EXERCISE GOAL =
Repeat only these lines, exactly: the first line of the data, the line containing "Image resolution: width=483", and every line between them. Pictures stay out.

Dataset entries
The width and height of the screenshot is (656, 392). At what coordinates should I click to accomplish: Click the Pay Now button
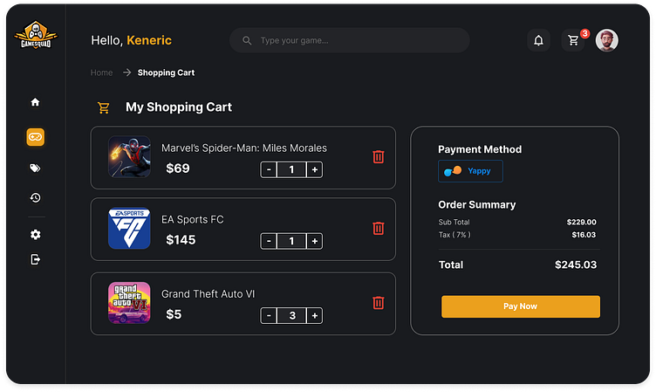coord(520,306)
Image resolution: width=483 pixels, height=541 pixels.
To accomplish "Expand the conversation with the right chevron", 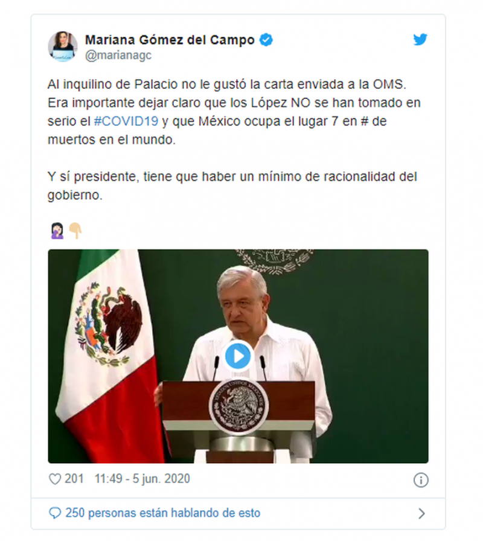I will (421, 513).
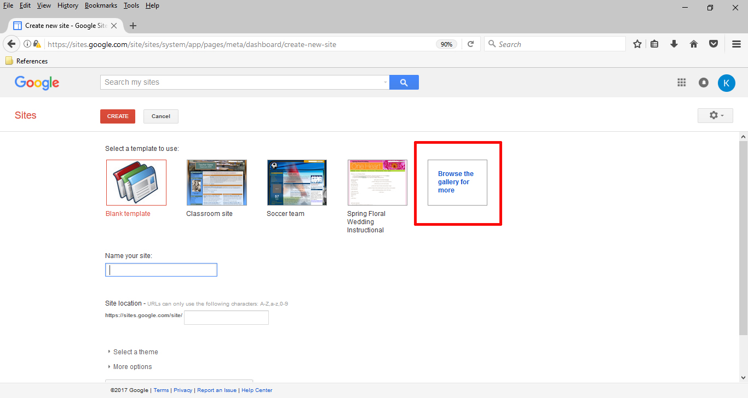Click the red CREATE button
Image resolution: width=748 pixels, height=398 pixels.
118,116
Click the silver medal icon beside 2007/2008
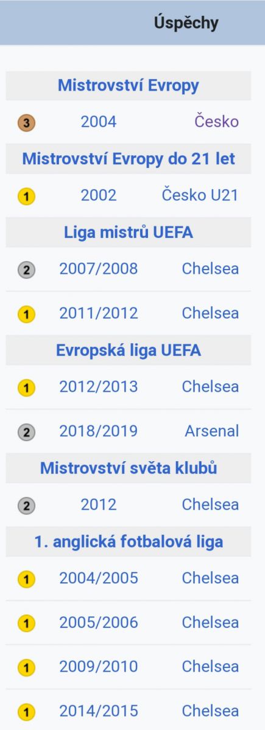The image size is (265, 730). 26,269
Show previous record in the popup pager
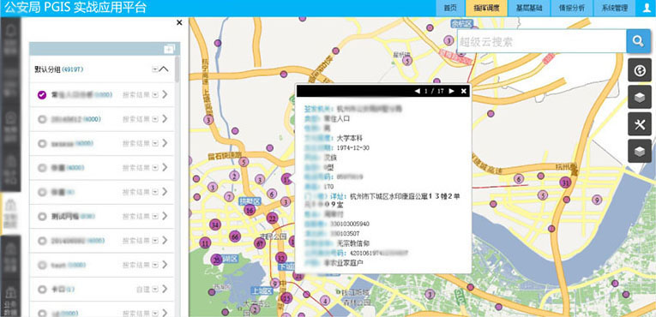This screenshot has width=656, height=317. click(417, 91)
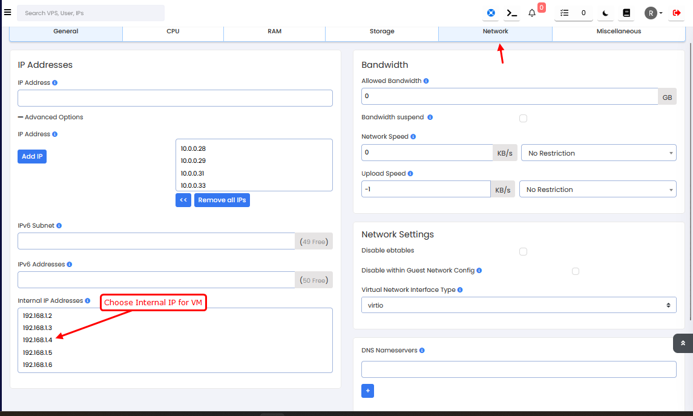Toggle dark mode moon icon

coord(605,13)
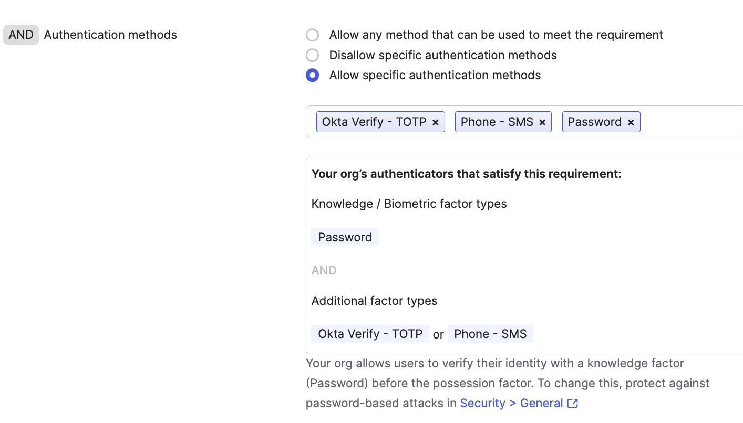
Task: Click the external link icon after General
Action: point(573,403)
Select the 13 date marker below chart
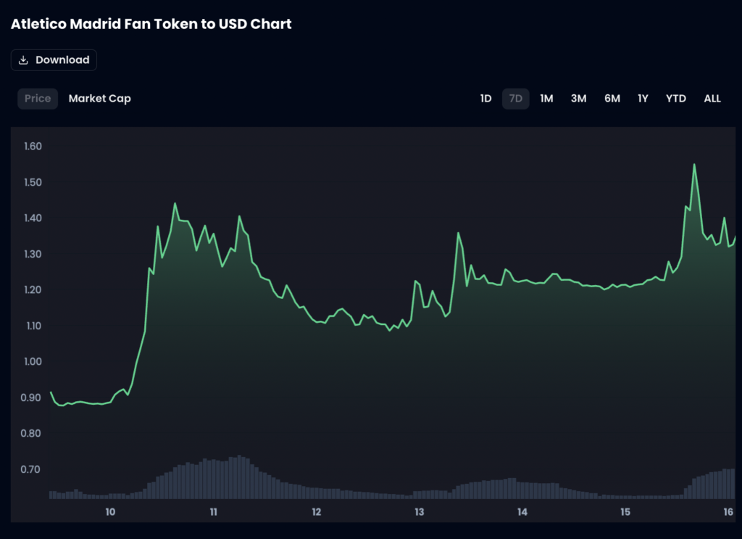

EXERCISE RESULT =
The width and height of the screenshot is (656, 392). At what coordinates should I click to accomplish: Click the Pay Now button
coord(520,306)
Image resolution: width=483 pixels, height=541 pixels.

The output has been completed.